§ Brief
Only an exact copy belongs in the answer: the line with "Viewport: 675px width, 523px height." and every line after it through the end of the records, pictures left out.

(Pixel coordinate grounding data)
= Beginning of Section =

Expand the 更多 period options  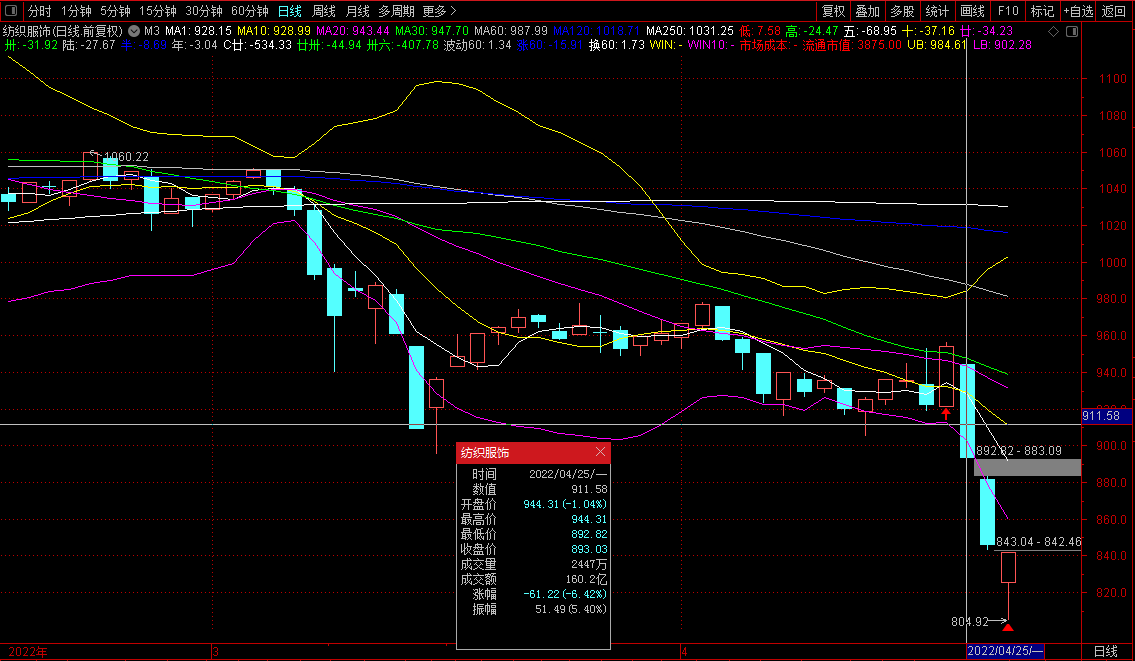pyautogui.click(x=435, y=11)
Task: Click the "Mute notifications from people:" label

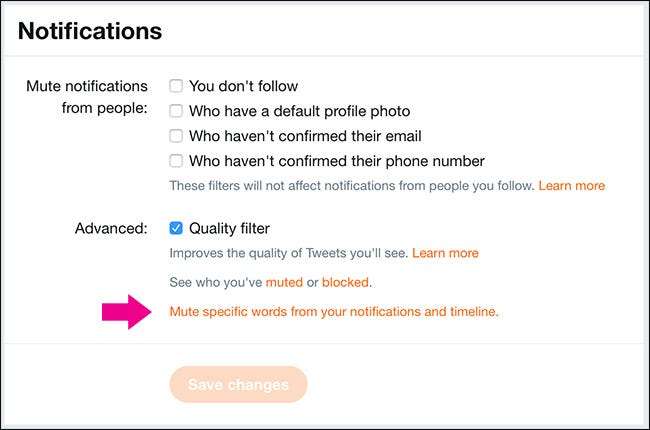Action: tap(87, 98)
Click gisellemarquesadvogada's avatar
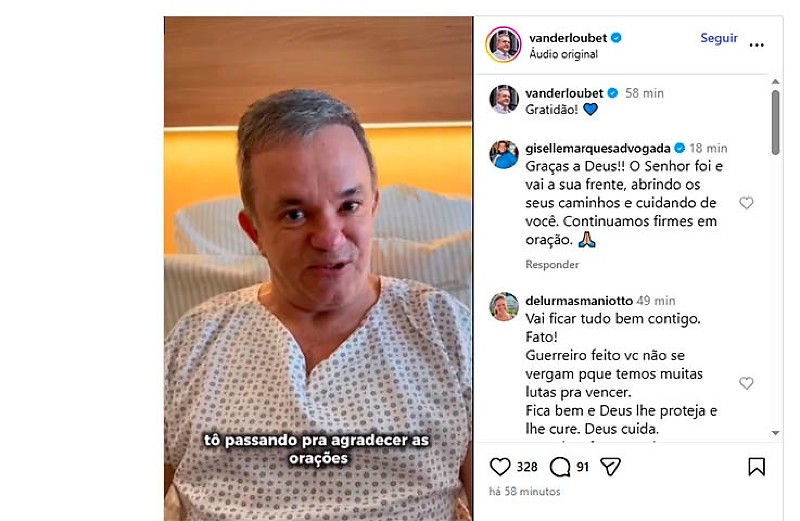This screenshot has height=521, width=800. click(x=504, y=154)
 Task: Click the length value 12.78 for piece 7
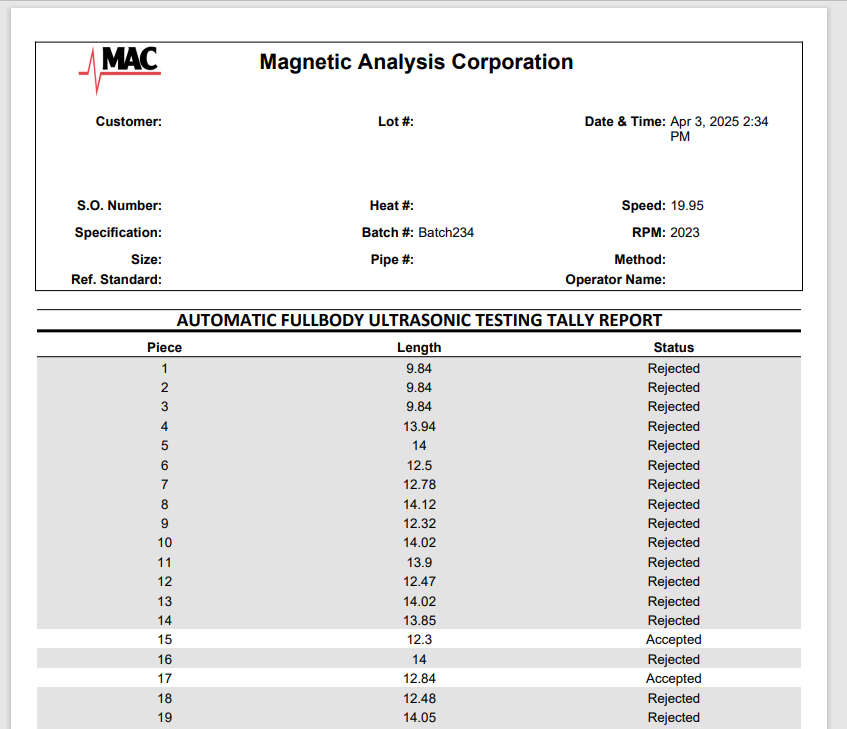[419, 484]
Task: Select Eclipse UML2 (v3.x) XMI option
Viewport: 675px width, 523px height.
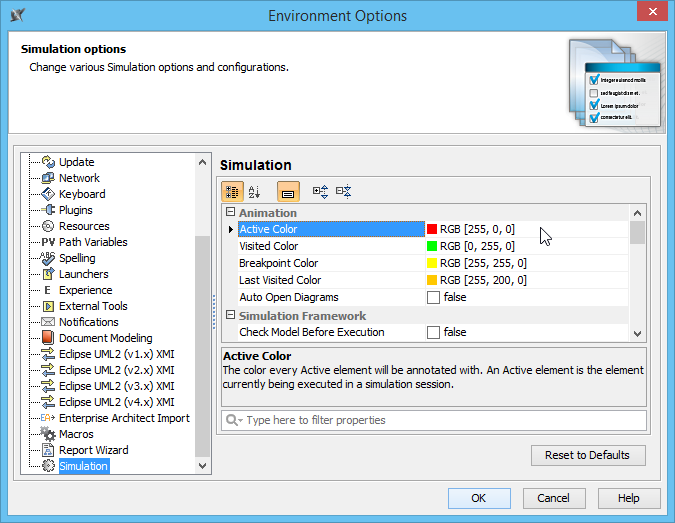Action: (116, 386)
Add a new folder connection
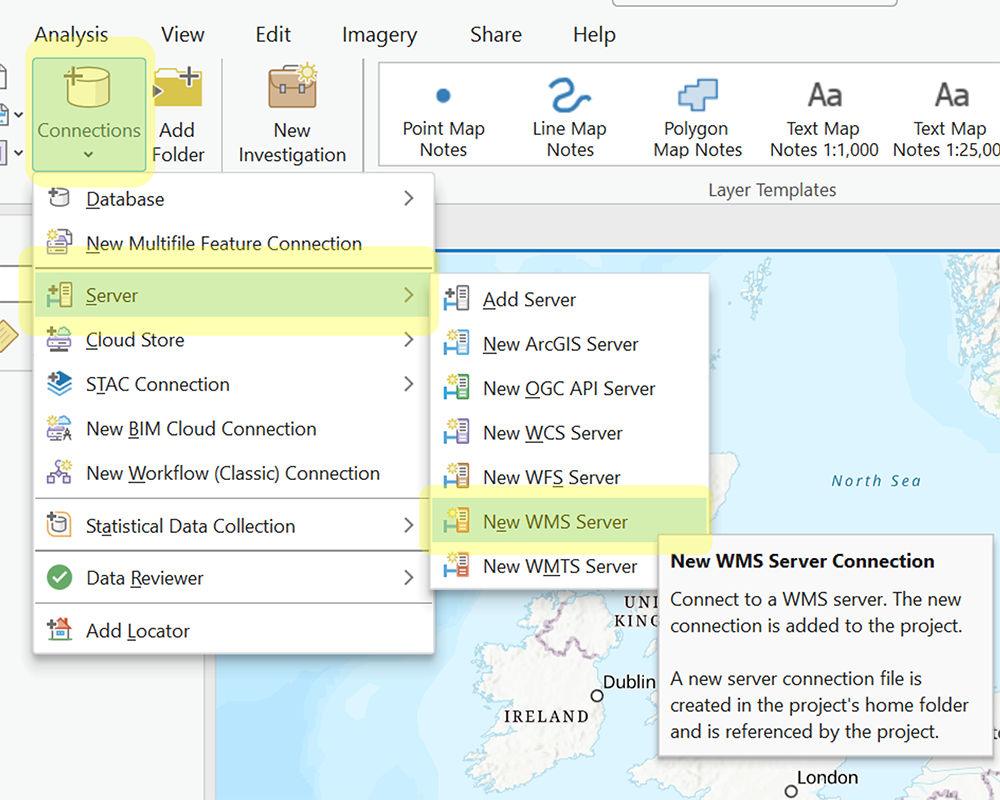The height and width of the screenshot is (800, 1000). 178,115
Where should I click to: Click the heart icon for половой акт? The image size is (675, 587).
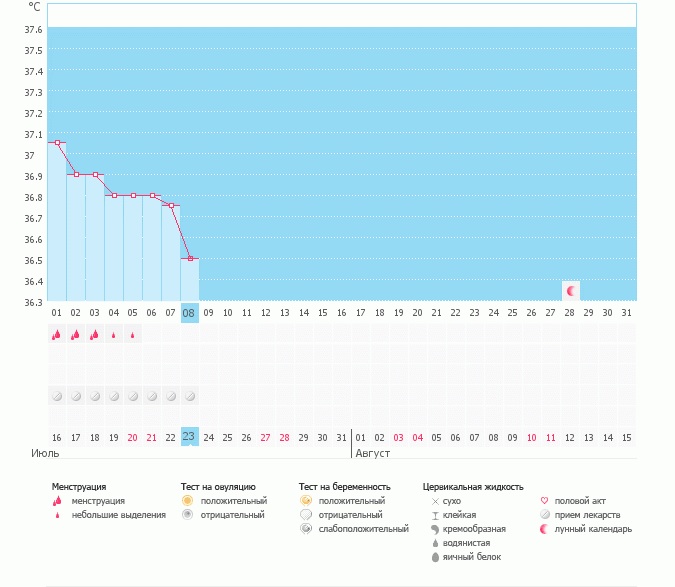544,500
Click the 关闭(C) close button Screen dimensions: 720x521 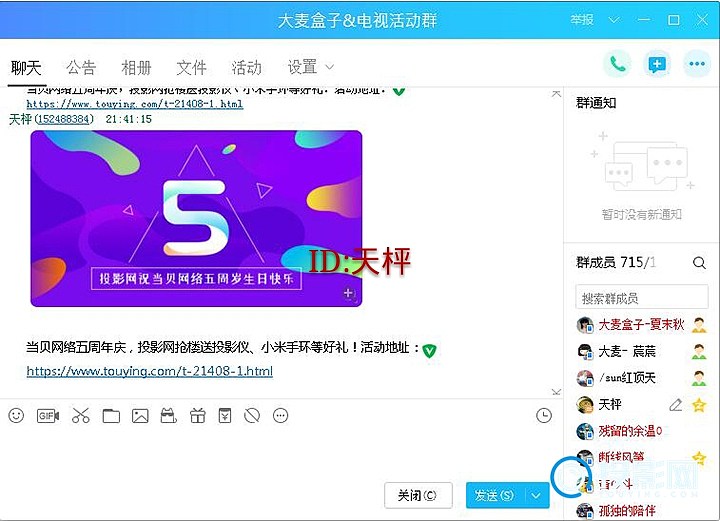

= End of Section =

§ Result of the task
Viewport: 675px width, 523px height.
Action: (116, 386)
Add a new folder connection
The height and width of the screenshot is (800, 1000). 178,115
Where should I click to: Click the heart icon for половой акт? The image size is (675, 587).
544,500
Click the 关闭(C) close button Screen dimensions: 720x521 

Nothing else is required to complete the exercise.